■ **Source records**

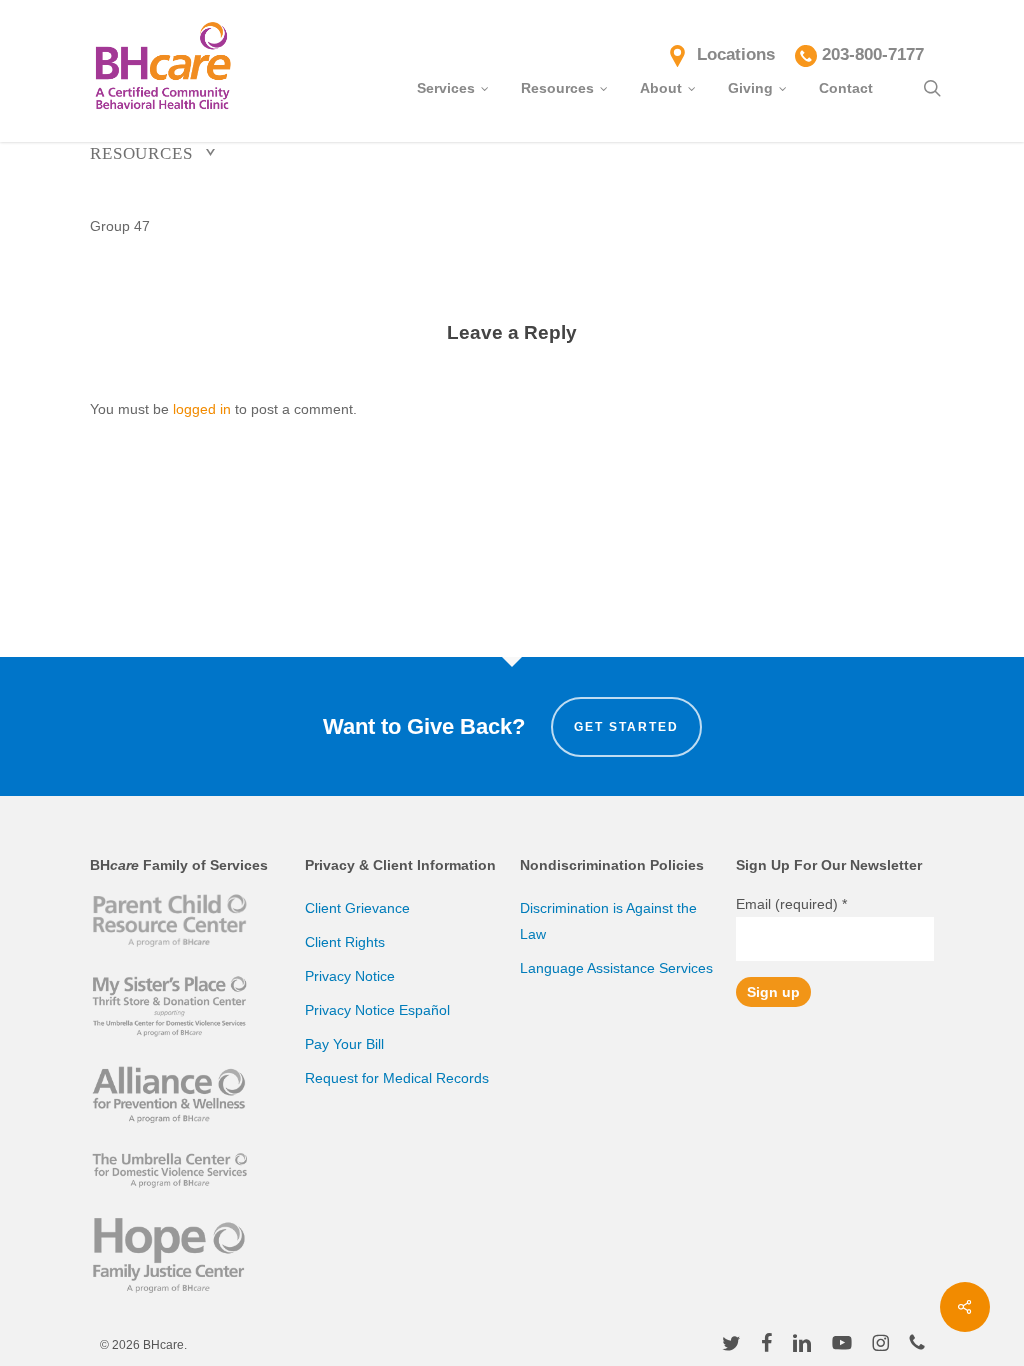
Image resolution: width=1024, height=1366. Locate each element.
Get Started (626, 727)
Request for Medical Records (397, 1078)
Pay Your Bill (344, 1044)
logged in (202, 409)
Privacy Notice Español (377, 1010)
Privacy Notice (350, 976)
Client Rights (345, 942)
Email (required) (791, 904)
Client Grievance (357, 908)
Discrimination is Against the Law (608, 921)
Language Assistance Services (616, 968)
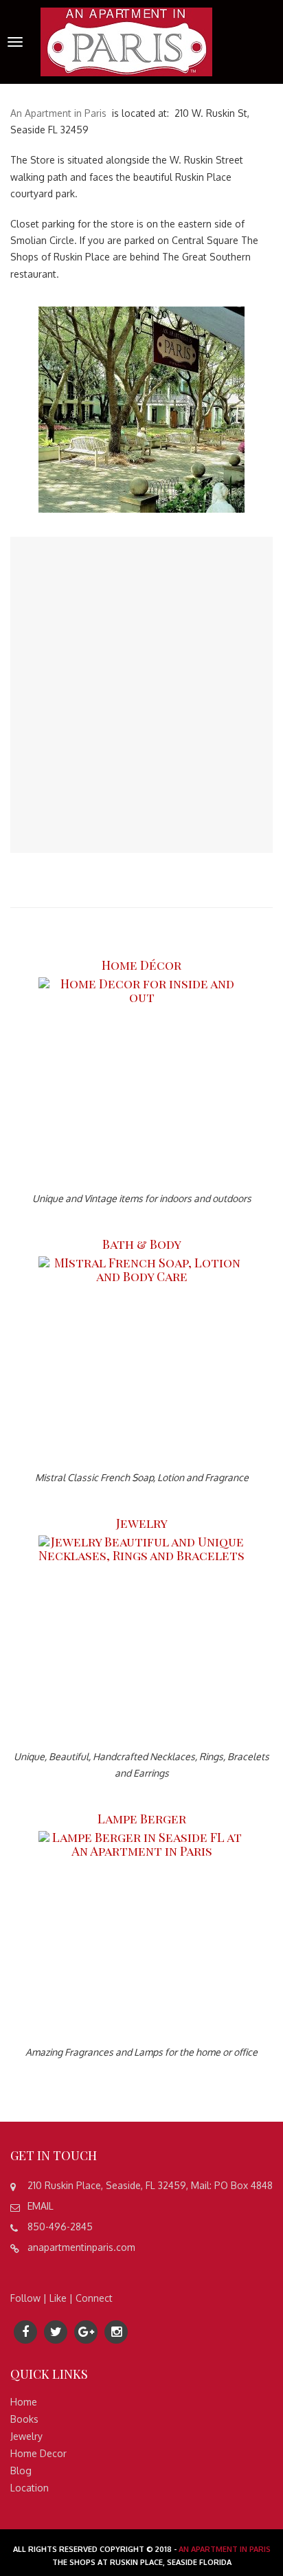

■ **Problem to work on**
Your copy should consist solely of the lines from the line containing "Privacy Notice Español (377, 1010)" through the last line of the records above, reproduced exactly, with the pictures left out.

■ **Completed task**
Privacy Notice Español (377, 1010)
Privacy Notice (350, 976)
Client Rights (345, 942)
Email (required) (791, 904)
Client Grievance (357, 908)
Discrimination is Against the Law (608, 921)
Language Assistance Services (616, 968)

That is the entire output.